- From: Savas Parastatidis <Savas.Parastatidis@newcastle.ac.uk>
- Date: Mon, 29 Sep 2003 17:19:52 +0100
- To: "Sanjiva Weerawarana" <sanjiva@watson.ibm.com>
- Cc: "WS Description List" <www-ws-desc@w3.org>
Sanjiva, > It defines documents which some may choose to interpret as object > serializations. What's the problem with that? > There isn't a problem with that at all. How people decide to internally represent the documents being exchanged is their own business. I can represent them as pieces of paper, as C structures, as Java objects, etc. It's about the conceptual model. Web Services are treated as objects with methods, and WSDL acts as the type description language.
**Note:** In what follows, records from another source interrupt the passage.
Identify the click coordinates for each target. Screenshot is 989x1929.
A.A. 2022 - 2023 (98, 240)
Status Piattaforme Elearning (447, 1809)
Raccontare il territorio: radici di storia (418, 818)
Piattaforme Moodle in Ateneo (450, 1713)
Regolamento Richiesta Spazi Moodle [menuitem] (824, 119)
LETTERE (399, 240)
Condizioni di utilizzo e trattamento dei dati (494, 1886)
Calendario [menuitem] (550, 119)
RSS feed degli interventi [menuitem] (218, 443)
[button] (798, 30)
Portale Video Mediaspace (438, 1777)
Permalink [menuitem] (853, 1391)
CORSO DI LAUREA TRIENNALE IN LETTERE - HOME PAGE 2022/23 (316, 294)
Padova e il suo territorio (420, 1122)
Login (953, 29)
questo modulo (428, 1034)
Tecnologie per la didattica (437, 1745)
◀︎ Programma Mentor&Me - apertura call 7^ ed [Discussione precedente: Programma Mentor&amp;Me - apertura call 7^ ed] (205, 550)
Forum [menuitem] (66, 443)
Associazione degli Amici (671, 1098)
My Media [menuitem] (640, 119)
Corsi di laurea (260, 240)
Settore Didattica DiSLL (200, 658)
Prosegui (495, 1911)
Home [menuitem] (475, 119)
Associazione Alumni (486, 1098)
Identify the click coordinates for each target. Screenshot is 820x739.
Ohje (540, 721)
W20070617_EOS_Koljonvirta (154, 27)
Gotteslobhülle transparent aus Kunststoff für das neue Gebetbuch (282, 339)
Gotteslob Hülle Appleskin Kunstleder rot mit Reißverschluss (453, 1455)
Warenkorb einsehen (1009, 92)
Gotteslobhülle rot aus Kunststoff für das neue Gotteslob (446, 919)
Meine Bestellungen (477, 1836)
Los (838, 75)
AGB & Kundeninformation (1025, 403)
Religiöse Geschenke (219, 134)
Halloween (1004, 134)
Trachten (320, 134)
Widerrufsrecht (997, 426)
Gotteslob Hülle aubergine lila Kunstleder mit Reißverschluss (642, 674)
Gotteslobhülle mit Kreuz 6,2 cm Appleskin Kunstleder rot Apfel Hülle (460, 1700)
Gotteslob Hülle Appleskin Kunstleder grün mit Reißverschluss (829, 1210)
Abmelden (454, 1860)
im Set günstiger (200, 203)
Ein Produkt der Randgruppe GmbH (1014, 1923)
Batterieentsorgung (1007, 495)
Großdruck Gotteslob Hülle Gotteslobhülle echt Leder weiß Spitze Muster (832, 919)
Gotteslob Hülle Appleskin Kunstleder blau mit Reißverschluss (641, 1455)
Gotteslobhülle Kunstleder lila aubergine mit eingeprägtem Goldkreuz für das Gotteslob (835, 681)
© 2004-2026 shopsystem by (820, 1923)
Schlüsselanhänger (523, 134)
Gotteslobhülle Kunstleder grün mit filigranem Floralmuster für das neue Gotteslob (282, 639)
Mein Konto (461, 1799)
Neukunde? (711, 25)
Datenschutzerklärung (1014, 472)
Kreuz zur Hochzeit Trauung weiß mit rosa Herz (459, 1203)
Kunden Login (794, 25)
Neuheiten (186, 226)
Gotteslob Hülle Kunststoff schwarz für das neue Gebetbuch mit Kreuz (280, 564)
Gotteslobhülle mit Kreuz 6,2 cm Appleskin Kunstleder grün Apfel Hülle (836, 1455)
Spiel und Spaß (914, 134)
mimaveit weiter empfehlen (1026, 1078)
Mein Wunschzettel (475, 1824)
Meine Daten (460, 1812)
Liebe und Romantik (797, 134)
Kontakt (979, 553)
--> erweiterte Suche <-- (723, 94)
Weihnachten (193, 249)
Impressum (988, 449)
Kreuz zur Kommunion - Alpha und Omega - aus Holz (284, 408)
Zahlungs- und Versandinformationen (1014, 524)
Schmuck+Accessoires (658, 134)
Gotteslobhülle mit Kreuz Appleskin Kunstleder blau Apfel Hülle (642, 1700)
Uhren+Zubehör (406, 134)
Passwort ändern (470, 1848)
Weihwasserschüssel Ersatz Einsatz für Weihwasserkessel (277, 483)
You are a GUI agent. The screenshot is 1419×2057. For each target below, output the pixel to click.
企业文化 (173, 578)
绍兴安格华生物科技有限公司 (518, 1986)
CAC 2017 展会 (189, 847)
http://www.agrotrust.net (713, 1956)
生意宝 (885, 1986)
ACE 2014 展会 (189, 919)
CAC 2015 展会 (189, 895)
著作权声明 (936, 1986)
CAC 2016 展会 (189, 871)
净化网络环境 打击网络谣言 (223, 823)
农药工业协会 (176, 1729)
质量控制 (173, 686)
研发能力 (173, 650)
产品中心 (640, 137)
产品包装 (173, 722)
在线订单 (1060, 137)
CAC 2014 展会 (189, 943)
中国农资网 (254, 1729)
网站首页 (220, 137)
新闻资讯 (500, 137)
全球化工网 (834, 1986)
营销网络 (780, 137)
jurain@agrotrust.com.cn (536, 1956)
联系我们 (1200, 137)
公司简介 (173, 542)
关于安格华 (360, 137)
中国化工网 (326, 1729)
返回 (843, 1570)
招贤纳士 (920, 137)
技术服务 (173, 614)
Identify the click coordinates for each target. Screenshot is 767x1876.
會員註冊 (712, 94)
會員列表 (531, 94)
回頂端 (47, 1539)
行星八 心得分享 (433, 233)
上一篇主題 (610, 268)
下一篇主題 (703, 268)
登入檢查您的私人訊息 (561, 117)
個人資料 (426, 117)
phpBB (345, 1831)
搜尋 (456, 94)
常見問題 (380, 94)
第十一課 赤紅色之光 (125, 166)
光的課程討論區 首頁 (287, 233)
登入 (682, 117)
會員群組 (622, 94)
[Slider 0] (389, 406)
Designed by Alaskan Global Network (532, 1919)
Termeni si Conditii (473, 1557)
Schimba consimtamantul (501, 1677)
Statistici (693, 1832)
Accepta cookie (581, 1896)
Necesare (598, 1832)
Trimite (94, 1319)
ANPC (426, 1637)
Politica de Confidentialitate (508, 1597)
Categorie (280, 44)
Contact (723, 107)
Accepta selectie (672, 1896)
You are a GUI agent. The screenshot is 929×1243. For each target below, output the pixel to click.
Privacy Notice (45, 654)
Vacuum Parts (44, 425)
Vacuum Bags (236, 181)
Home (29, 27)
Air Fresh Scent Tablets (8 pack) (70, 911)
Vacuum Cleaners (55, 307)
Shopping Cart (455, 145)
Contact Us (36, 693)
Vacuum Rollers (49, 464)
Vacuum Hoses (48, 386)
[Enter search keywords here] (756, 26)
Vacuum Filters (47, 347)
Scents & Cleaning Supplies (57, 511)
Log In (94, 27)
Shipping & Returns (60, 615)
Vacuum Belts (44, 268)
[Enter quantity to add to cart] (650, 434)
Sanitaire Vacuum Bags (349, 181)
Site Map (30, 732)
We don't have types in Web Services. We only have messages. We don't have to go far to see such examples. Look at the Grid community where an object-based component model is built using WSDL as the means to describe the interfaces of stateful and transient entities (the Grid Service Instances). It's the conceptual model and how Web Services are treated that if of concern. The semantics of what it means to be a service have been overloaded (statefulness, transient behaviour, SDEs, etc.) and "requirements" like attributes and inheritance are being requested from the WSDL group. I've even seen discussions on "service garbage collection"! I believe that the term "operation" confuses matters even further and it should be made clear that there are no operations/methods/procedures but just message exchanges. I would have preferred for "operation" to be renamed but there doesn't seem to be wide agreement on this. Perhaps some language in the WSA document. I believe that we have enough examples of WSDL's purpose in this world being misunderstood to justify some appropriate action. > The WG has taken the decision (repeatedly, IIRC) to stay with the > term "operation" to describe a message exchange. So the discussion > on the name is no longer productive. Apologies for continuing the discussion. I had only seen the decision for this to get an "issue number". I didn't realise a decision had already been made not to pursue this any further. Regards, .savas.